Selain itu, Syria dan Yaman juga masih mencatat jumlah pengungsi internal besar, masing-masing dengan 12 juta dan lebih dari 5 juta orang. Konflik berkepanjangan di negara-negara ini terus memicu perpindahan penduduk secara paksa.
Fenomena Kembalinya Warga ke Khartoum
Setelah pemerintah Sudan kembali beroperasi dari ibu kota Khartoum, ada tanda-tanda pemulihan yang mendorong warga pulang. Adel El-Baz, Direktur African Centre for Consulting, menyatakan bahwa kembalinya pemerintah di Khartoum menjadi undangan langsung untuk warga kembali. Major-General Osama Abdel Salam menilai kepulangan warga membantu meningkatkan keamanan di kawasan yang sempat terbengkalai.
Pemerintah menghabiskan waktu lebih dari setahun untuk membersihkan reruntuhan, mengangkat tubuh dan kendaraan terbakar, serta memulihkan layanan dasar seperti air dan listrik. Saad El-Din El-Tayeb, juru bicara Pemerintah Khartoum, mengungkapkan bahwa kerusakan listrik terparah dalam sejarah kota ini terjadi akibat pencurian sekitar 15.000 trafo listrik dan kabel tembaga bawah tanah.
Meskipun demikian, listrik saat ini dialokasikan untuk fasilitas penting seperti rumah sakit dan stasiun air, dengan dorongan menggunakan energi surya untuk mengatasi keterbatasan.

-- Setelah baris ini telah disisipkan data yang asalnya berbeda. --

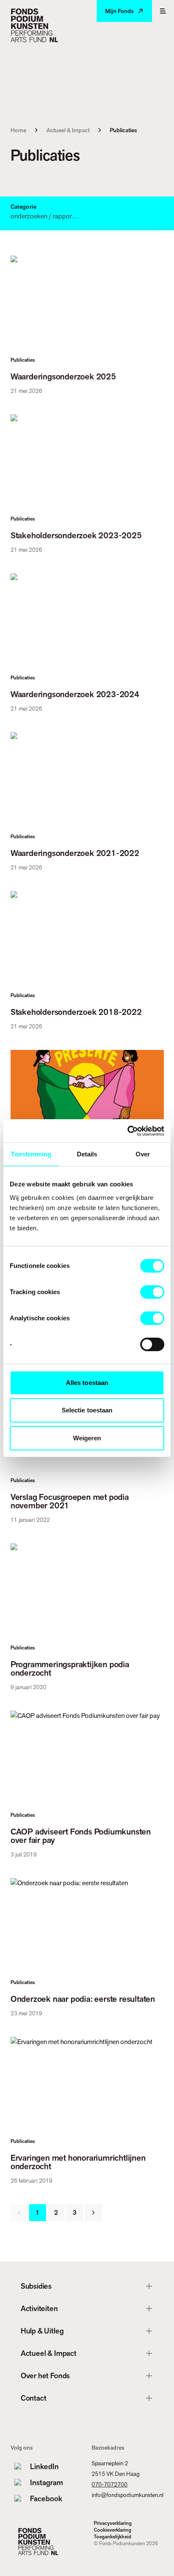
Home (18, 130)
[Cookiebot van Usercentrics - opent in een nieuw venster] (127, 1131)
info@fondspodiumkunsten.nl (127, 2495)
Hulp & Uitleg (42, 2331)
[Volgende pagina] (93, 2212)
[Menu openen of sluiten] (163, 11)
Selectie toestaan (87, 1410)
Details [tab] (87, 1154)
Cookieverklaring (112, 2529)
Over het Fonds (45, 2375)
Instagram (46, 2482)
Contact (33, 2398)
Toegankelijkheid (112, 2536)
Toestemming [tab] (31, 1154)
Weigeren (87, 1438)
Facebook (46, 2498)
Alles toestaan (87, 1382)
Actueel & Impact (68, 130)
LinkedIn (44, 2466)
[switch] (152, 1292)
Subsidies (36, 2286)
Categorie (23, 206)
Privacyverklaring (113, 2523)
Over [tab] (143, 1154)
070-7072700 (110, 2484)
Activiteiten (39, 2308)
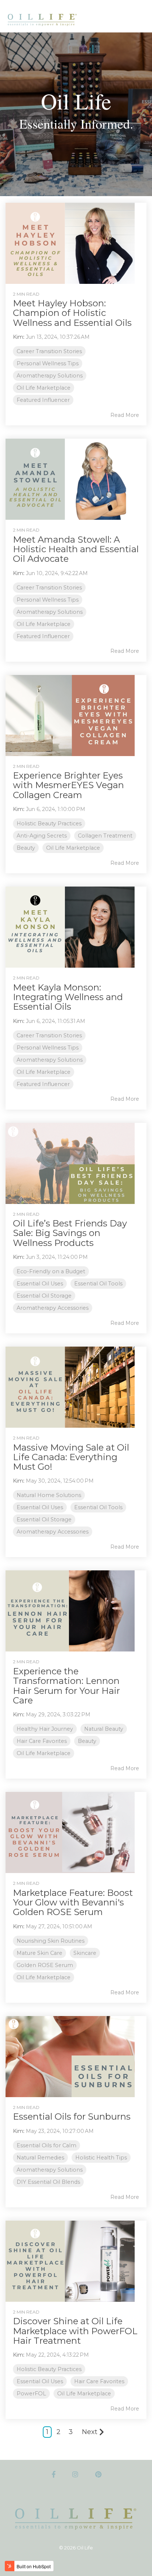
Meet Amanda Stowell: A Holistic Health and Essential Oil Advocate (76, 549)
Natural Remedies (40, 2157)
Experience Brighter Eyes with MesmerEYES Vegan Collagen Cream (68, 785)
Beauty (26, 848)
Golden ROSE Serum (45, 1965)
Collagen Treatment (105, 835)
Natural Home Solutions (49, 1495)
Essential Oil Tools (98, 1283)
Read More (124, 415)
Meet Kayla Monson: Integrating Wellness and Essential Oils (68, 997)
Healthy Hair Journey (45, 1729)
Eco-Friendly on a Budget (51, 1271)
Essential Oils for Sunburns (72, 2116)
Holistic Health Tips (101, 2157)
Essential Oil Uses (40, 1283)
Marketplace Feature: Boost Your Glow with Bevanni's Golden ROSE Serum (73, 1902)
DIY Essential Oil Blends (48, 2182)
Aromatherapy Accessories (53, 1308)
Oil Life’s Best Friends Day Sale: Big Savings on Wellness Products (70, 1233)
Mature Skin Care (39, 1953)
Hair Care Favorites (42, 1741)
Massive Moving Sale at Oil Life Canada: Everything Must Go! (71, 1457)
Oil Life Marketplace (43, 387)
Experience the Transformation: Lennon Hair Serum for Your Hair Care (66, 1686)
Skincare (84, 1953)
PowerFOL (31, 2393)
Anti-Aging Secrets (42, 835)
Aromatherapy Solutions (50, 375)
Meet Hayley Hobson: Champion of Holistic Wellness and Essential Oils (72, 313)
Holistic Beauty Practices (49, 823)
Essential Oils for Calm (46, 2145)
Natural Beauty (103, 1729)
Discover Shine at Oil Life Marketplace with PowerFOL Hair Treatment (75, 2331)
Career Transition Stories (49, 351)
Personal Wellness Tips (48, 363)
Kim (18, 337)
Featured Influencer (43, 400)
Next (89, 2432)
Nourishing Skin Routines (50, 1941)
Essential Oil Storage (44, 1295)
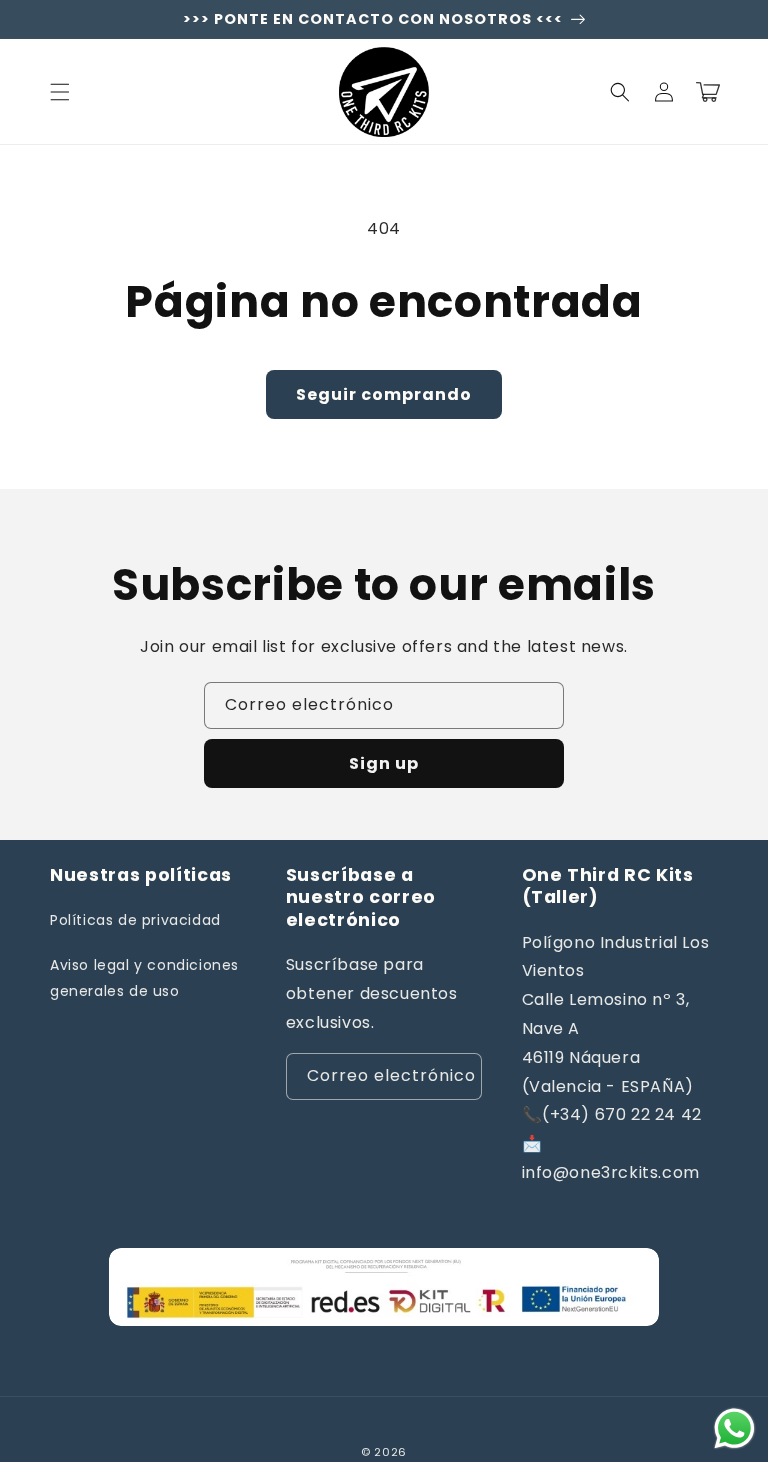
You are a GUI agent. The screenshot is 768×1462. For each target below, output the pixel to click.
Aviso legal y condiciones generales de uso (144, 977)
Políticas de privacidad (135, 920)
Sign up (384, 763)
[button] (60, 92)
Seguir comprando (384, 394)
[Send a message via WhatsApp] (734, 1428)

Kembalinya Warga Didorong oleh Rindu
Banyak pengungsi kembali bukan karena kondisi ideal, melainkan dorongan emosional. Rimah Hamed, dokter gigi dan jurnalis yang sempat mengungsi ke Mesir, menyatakan bahwa kenangan dan rasa rindu rumah menjadi motivasi utama pulang. Kondisi rumahnya kosong dan tanpa fasilitas, namun suasana sosial di lingkungan mulai bangkit kembali seiring kembalinya tetangga.
Komunitas pengungsi ini mengembangkan ketahanan psikologis terhadap keterbatasan dan berinisiatif menciptakan solusi bersama untuk mengatasi kekurangan air dan listrik.

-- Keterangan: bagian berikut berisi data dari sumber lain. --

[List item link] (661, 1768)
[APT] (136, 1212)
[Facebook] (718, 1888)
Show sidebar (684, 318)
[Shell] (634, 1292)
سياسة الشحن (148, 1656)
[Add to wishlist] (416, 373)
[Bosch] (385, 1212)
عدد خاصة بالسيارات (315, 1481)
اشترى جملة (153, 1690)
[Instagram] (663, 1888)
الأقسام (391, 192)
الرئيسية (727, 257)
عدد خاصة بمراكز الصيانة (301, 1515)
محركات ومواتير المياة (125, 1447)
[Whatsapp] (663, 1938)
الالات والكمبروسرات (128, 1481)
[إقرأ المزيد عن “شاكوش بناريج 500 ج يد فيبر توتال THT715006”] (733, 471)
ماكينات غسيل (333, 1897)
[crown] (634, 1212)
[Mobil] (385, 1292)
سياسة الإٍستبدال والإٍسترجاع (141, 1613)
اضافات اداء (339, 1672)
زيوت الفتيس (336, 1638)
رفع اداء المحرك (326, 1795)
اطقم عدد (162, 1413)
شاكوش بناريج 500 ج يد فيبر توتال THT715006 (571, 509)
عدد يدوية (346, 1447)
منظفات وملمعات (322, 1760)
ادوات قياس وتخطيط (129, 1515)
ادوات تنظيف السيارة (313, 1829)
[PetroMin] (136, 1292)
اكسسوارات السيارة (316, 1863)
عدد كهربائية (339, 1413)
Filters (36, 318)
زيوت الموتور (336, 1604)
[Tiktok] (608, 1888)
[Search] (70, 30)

Syarat Utama untuk Kembalinya yang Berkelanjutan
Para ahli sepakat bahwa keamanan adalah prasyarat utama bagi pengungsi untuk kembali secara permanen. Tom Ndahiro, peneliti genosida Rwanda, mengemukakan bahwa persepsi relatif aman adalah kebutuhan dasar agar warga mampu bertahan.
Berikut kebutuhan penting yang harus dipenuhi agar proses pemulangan sukses:
- Keamanan: Kepemimpinan yang dipercaya untuk mengatur pemukiman dan mencegah kekacauan.
- Tempat Tinggal: Struktur sementara seperti tenda yang aman.
- Kebutuhan Pokok: Pangan dan akses air bersih harus tersedia.
- Listrik: Faktor krusial untuk stabilitas ekonomi dan layanan dasar.
Jurnalis Rami Mahkar menekankan bahwa tanpa keamanan, pengungsi terpaksa pindah lagi. Fungsi toko dan akses bahan kebutuhan juga sangat penting agar warga dapat membangun kembali kehidupan mereka.
Dengan situasi Sudan yang terus berupaya mengatasi krisis pengungsian terbesar di dunia, keberlanjutan kembalinya warga masih harus diuji waktu. Semangat dan ketangguhan para pengungsi saat ini menjadi harapan untuk membangun kembali apa yang telah hancur akibat perang.